Na obra, tem-se três contos: A Idade da Discrição, Monólogo e A Mulher Desiludida. Li num sopro: não consegui largar o livro até concluir o último conto,  motivo maior da minha perturbação. O texto, escrito na forma de diário, narra o profundo sofrimento mental de Monique, provocado pela infidelidade do marido: após descobrir que é traída, Monique decide aceitar o caso de Maurice, passando a dividir o tempo e as atenções com a figura de Noëllie, uma mulher mais jovem, bonita, bem sucedida, o inferno. As páginas avançam à medida que Monique perde seu eixo, e é devastador perceber como a obsessão e a falta de amor próprio fazem da personagem um farrapo humano. Simone de Beauvoir afirmou que não pretendeu, com esses textos, construir qualquer lição de moral, mas deve-se reconhecer que a autora apresenta um retrato ácido e muito vívido sobre o que é a traição quando vivida pelo feminino.
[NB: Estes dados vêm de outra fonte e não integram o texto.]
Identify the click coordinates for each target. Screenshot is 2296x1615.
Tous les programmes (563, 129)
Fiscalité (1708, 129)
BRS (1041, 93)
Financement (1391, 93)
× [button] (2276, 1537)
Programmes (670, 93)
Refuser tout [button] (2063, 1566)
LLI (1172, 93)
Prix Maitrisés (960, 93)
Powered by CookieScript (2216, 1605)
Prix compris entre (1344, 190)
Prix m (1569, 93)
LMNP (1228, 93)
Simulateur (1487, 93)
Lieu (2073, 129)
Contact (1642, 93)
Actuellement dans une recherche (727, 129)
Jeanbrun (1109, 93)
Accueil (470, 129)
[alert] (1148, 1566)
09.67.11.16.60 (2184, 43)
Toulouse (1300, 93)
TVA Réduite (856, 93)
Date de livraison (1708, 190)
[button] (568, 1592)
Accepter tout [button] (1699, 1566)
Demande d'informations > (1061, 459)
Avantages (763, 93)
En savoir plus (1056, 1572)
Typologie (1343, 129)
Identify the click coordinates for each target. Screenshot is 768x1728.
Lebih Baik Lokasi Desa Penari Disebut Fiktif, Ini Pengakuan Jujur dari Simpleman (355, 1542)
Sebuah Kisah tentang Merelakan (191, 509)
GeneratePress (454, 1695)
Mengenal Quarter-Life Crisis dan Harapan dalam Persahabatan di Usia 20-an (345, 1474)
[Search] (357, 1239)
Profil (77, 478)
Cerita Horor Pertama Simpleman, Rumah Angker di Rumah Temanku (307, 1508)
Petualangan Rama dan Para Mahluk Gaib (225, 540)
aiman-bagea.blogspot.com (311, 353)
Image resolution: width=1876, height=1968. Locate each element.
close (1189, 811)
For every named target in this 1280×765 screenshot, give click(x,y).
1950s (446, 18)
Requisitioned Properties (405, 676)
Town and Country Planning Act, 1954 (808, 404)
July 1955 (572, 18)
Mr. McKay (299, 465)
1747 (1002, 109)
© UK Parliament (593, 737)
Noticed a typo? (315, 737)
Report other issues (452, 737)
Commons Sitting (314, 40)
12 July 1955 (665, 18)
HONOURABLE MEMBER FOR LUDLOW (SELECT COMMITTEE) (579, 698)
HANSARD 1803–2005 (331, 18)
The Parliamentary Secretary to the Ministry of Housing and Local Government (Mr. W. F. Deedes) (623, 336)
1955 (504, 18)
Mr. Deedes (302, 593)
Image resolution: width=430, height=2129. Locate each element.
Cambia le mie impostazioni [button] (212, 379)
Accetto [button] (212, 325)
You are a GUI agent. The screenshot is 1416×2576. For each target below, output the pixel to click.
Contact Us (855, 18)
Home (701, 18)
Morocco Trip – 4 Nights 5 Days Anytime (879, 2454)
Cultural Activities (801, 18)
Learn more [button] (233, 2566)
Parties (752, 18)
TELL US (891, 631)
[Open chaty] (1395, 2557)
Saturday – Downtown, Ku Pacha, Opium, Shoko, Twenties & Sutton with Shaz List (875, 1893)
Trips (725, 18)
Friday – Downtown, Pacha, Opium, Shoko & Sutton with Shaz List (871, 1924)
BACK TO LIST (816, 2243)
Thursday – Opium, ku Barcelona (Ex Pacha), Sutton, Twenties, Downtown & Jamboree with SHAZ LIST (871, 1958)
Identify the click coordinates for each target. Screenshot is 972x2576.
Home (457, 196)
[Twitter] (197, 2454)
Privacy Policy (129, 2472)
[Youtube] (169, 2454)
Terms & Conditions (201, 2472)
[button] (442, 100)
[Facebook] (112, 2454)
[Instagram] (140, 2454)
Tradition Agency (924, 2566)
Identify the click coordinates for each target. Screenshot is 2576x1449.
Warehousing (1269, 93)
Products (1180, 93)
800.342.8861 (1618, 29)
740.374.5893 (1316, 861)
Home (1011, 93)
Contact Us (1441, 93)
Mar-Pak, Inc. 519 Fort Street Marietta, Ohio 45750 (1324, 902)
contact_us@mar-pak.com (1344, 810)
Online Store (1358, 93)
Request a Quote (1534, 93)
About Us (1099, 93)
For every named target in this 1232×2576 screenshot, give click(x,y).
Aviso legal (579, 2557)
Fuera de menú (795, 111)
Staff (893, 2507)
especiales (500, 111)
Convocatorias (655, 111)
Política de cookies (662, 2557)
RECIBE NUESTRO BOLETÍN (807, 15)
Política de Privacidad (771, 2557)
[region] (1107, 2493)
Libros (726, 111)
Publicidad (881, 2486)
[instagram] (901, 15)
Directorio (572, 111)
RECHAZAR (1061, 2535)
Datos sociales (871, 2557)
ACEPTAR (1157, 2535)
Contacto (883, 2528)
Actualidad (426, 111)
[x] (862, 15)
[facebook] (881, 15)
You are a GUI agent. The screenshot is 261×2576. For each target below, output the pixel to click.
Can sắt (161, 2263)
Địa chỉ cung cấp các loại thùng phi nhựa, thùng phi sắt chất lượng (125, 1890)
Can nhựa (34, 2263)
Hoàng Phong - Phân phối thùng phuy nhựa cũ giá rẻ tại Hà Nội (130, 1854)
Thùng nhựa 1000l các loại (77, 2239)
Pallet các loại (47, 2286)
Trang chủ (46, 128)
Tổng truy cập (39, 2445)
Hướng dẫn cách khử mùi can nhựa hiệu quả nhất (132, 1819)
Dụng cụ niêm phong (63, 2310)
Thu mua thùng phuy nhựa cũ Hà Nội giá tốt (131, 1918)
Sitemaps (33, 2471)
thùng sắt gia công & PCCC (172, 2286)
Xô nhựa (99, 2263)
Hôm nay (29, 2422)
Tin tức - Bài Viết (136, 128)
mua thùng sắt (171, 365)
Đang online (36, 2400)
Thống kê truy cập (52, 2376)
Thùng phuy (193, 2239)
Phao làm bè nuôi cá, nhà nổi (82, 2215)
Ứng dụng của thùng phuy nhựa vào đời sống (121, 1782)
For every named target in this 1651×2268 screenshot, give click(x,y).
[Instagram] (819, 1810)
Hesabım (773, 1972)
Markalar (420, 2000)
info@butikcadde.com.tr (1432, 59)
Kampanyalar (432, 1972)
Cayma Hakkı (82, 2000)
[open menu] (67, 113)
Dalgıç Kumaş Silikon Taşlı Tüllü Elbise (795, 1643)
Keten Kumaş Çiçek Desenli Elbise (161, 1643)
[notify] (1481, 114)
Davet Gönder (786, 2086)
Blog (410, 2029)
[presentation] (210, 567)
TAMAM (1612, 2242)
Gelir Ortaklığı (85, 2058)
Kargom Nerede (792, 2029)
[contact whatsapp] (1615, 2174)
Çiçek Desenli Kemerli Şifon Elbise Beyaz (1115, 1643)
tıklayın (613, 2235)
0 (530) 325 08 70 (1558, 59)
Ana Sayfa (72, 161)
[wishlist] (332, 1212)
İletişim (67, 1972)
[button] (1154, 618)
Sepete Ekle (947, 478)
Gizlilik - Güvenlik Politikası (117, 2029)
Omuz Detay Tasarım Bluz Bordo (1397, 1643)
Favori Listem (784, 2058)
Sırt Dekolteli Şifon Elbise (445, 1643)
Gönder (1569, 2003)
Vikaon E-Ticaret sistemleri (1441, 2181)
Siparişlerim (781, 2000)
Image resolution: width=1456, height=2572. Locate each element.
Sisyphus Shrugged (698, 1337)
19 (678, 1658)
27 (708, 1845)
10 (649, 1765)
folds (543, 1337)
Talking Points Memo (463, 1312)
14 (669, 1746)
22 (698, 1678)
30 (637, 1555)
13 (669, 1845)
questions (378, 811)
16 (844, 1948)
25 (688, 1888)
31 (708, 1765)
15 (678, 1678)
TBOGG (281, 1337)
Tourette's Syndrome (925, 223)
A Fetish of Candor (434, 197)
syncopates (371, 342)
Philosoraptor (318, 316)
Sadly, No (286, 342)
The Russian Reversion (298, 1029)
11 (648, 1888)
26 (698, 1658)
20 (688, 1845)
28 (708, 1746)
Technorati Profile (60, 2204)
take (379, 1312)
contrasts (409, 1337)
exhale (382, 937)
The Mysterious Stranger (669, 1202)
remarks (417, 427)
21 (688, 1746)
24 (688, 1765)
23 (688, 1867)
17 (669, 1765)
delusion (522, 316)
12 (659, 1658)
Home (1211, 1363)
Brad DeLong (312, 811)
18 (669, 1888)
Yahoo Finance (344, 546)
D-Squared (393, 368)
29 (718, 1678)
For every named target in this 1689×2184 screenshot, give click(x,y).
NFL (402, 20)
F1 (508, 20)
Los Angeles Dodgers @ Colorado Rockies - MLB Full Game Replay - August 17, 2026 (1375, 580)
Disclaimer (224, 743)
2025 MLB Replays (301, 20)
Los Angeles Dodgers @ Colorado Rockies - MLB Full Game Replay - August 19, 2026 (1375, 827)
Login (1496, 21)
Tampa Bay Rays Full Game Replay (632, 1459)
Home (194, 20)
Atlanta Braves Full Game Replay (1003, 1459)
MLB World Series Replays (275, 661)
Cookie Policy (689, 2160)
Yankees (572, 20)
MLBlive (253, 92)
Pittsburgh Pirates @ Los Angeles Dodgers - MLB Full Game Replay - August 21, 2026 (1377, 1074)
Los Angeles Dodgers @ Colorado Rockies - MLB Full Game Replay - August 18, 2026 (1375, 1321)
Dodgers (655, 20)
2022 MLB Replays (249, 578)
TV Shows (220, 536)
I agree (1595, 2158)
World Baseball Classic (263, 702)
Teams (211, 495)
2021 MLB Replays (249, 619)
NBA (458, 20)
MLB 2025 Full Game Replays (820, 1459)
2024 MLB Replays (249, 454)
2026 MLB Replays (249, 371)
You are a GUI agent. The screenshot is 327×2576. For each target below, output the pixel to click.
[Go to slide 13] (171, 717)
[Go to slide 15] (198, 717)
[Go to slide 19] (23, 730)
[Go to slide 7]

Perturbador, mas vale a leitura.





É preciso que me habitue. Sentei-me diante da mesa. Estou sentada. E olho essas duas portas: o escritório de Maurice, nosso quarto. Fechadas. Uma porta fechada, qualquer coisa me espreita, atrás. Ela não se abrirá se eu não me mexer. Não me mexer. Jamais. Parar o tempo e a vida. Mas eu sei que me mexerei. A porta se abrirá lentamente e eu verei o que há atrás da porta. É o futuro. A porta do futuro vai se abrir. Lentamente. Implacavelmente. Estou no limiar. Só existe esta porta e o que me espreta atrás dela. Tenho medo. E não posso pedir socorro a ninguém.

Tenho medo.”
(SIMONE DE BEAUVOIR, A Mulher Desiludida, Editora Nova Fronteira, 2010, pg.254)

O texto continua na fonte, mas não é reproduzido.